Temperature of a phase transition A solid can exist in two phases, with energies
$$U_{1}(S,V)=\frac{S^2}{a_1}+b_{1}V(V-2V_{0})$$
$$U_{2}(S,V)=\frac{S^2}{a_2}+b_{2}V(V-2V_{0})$$
where $a_{1},a_{2},b_{1},b_{2},V_{0}$ are positive constants, with $a_{1}>a_{2}$ and $b_{1}<b_2$.
Consider a phase transition between the two phases at pressure $P = 0$. 
At what temperature, $T_0$, does this occur?
I calculated the enthalpy, Helmholtz free energy, and Gibbs free energy for each side, I'm just having trouble figuring out what I need to do with them in order to calculate the temperature a phase transition would occur.  Does someone know what I need to do with those values in order to get $T_{0}$?
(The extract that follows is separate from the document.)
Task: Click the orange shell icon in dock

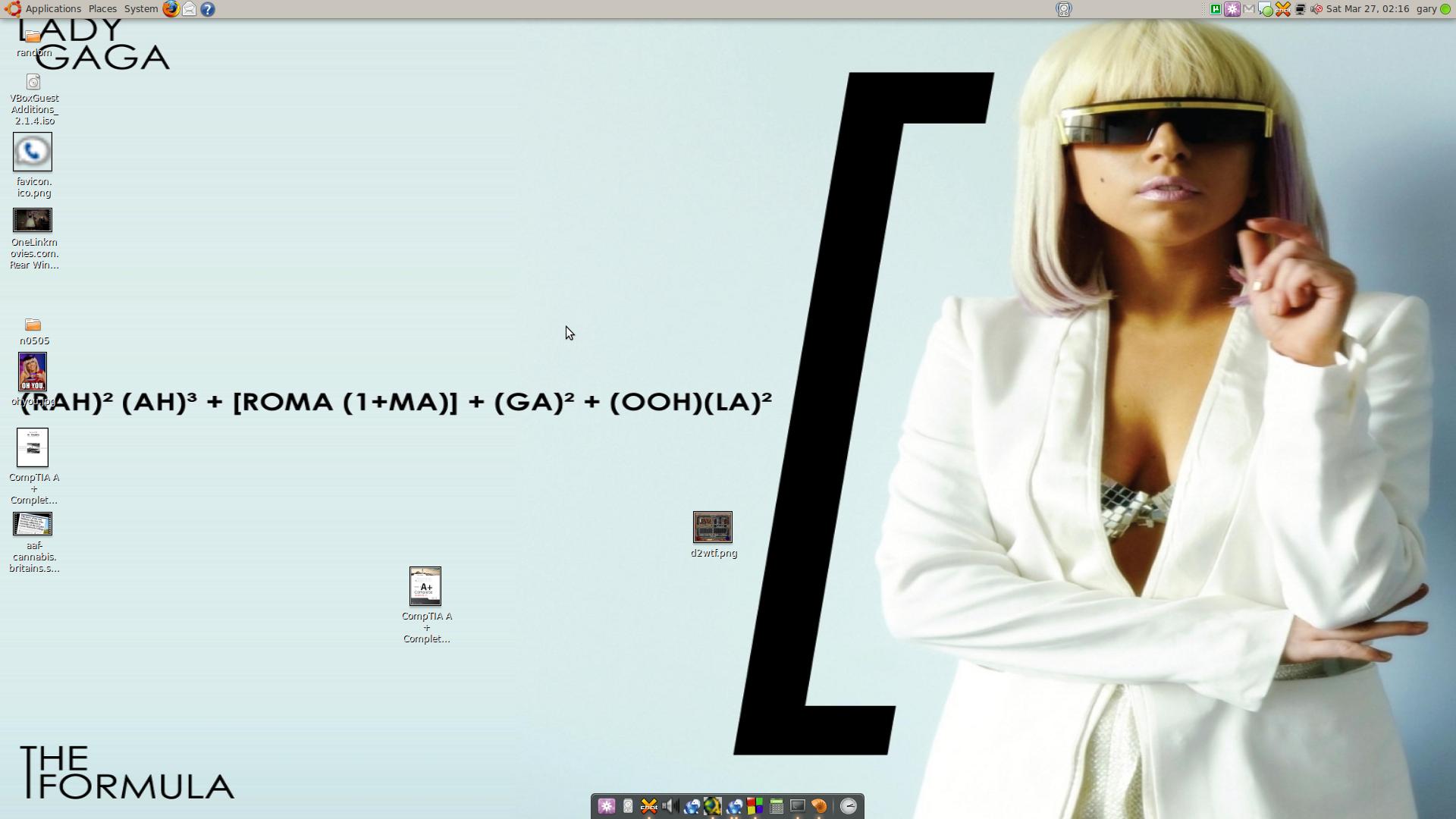Action: tap(819, 806)
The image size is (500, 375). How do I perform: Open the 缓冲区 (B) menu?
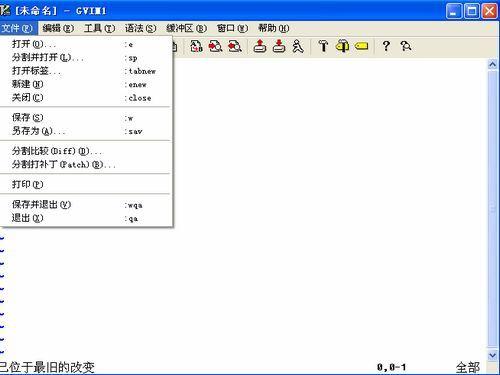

 A: Given a phase transition $\phi$ between two phase $\alpha$ and $\beta$:
$$ X_{(\alpha)} \rightleftharpoons X_{(\beta)}$$
When such transformation occurs at a constant Temperature $T_\phi$ there is an equilibrium between the two phases, thus you can write the following equality:
$$ \Delta_\mathrm{\phi}G = \Delta_\mathrm{\phi}H - T_\phi\Delta_\mathrm{\phi}S = 0 $$
You must then determine transition quantities $\Delta_\mathrm{\phi}H$ and $\Delta_\mathrm{\phi}S$ and isolate $T_\phi$, to find out the transition temperature.
Hint: the operator $\Delta_\phi\{\}$ is the Lewis operator, defined as follow:
$$\Delta_\phi X = \left(\frac{\partial X}{\partial \xi} \right)_{p,T} = \sum\limits_i \nu_i x_i$$
Where $\xi$ is the molecular coordinate of the transition, $\nu_i$ the stoichiometric coefficient of the i-th physic-chemical substance and $x_i$ the molar quantity (intensive) related to $X_i$ (extensive, eg. $H_\alpha$).
Furthermore, it is always useful to determine $\Delta_\phi V$ to determine whether boundary work is produced or absorbed. In case of solid, this should be small but not null.
You will find detailed explaination of this in: Atkins, Physical Chemistry, Chapter 4: Physcial Transformation of pure substance.